Anyway: when I came across A Year in Provence in a secondhand shop I couldn’t remember if I’d read it – surely I had! it’s a classic! – and then I read the first bit and realised nope, never have. Thus, bought.

And it is a delight. I can see why it’s become such a popular book (although I am deeply unconvinced about watching it as a tv show). The style – that Mayle goes through a calendar year, basically following the rhythms of the seasons and how that affects the way farmers, in particular, live – is deeply affective. Yes, there are bits where Mayle is getting amusement out of locals’ quirks; it never feels to me that it’s malicious, and I hope that’s not just me being naive (although that’s possible). It is, of course, a deeply romantic view of living a provincial life. Part of this is the time in which it’s written – the late 1980s – and that feels like (is, I think) a completely different world. And partly this is Mayle’s love letter to his experiences. He doesn’t completely sugarcoat his life – the exigencies of getting labourers to finish their work sounds excruciating – but the humour and general love of life that he exudes makes reading about it just a dream. Also ohmygoodness the FOOD.

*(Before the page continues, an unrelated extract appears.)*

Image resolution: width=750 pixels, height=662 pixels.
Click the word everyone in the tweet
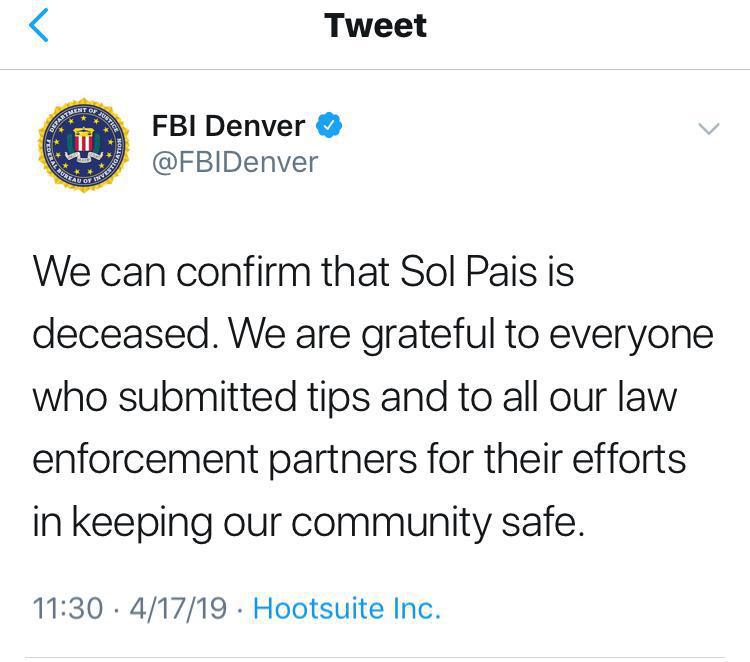pos(631,336)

I didn’t know there was a sequel, until I found it, soon after reading the first. It’s different in style – I guess repeating the calendar idea wouldn’t have worked. Basically the first thing he opens with here is the fact that the first book made him famous, to the point where strangers would turn up at his door demanding an autograph – and in some cases just wander into his house. Who does that?! I quite liked that he reflected on the consequences of his work – makes it seem more real, in some ways. Again, there’s a lot about food, and that’s completely fine with me. There’s a lot about the house, and local experiences. It’s… cosy. Delightfully cosy. And it makes me wonder whether anything like this life still exists in Provence; my guess is no. Maybe other parts of France?

Living like Mayle is, of course, a fairly affluent choice; most of his neighbours are farmers, working very hard for their bread, while (if you’re being mean) Mayle is a dilettante gentleman-farmer doing whatever he likes. But if you read this as a semi-fantasy, which I think is how I approached it, they’re lovely books. I understand there’s a third book, too; one day I’ll find it.

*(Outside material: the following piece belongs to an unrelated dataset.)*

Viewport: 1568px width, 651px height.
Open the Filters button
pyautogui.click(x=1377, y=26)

The Brendan Voyage, and Tim Severin

Many years ago I randomly came across a book by Tim Severin – I think it was either his Jason or his Ulysses voyage. I was immediately in love: this was a man who takes a mythical journey, makes a ship according to what can be understood of the shipbuilding techniques from the time of the myth, and then sets out to recreate said journey. His point being to see what’s feasible, and to investigate to what extent aspects of the original journey can be matched up to what can be seen today (where ‘today’ is the 1970s, mostly).

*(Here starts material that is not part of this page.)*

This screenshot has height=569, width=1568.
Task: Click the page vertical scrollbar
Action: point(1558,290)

Ever since that first encounter, I have sporadically checked secondhand shops to find more Tim Severin books like that first one. I’ve found a few – one of his first travelogues is following the tracks of Marco Polo by motorbike, undertaken long enough ago that he was able to get through Afghanistan but not into China. And just this year I finally came across The Brendan Voyage.

I had never heard of St Brendan and the stories about him and a few monks going to sea in a leather boat (a currach), and visiting various islands, on a voyage lasting months – in the 6th century AD. Severin does a good job of recounting the key points of the story, to give an indication of what he’s trying to emulate.

The first step must be to make the boat, and that in itself is a feat: he literally wants to go sailing in the Atlantic in a boat basically made of leather. Wooden struts, yes, but the hull just… cured leather. Before any construction, therefore, there’s research into what sort of leather and how it can work. Honestly I loved the story of the voyage, but I also really enjoyed the story of just finding the people to make the boat in the first place.

Clearly, the boat is eventually constructed, and the small crew sets out. And here I really appreciated Severin’s skill as a narrator: he doesn’t try to give a day-by-day account, when that’s not necessary. Instead, he gives a great sense of the overall vibe of the thing, and it’s genuinely gripping. After all, the boat is tiny, and we are talking the Atlantic here. As with the Jason and Ulysses stories, Severin is interested to see whether their journey can match up some of the odder, more mythical aspects of the Brendan story, and in many instances I think he makes a fair case. There is no doubt that the achievements of that little boat are remarkable – and show what could have been done by an even more experienced crew, back in the day.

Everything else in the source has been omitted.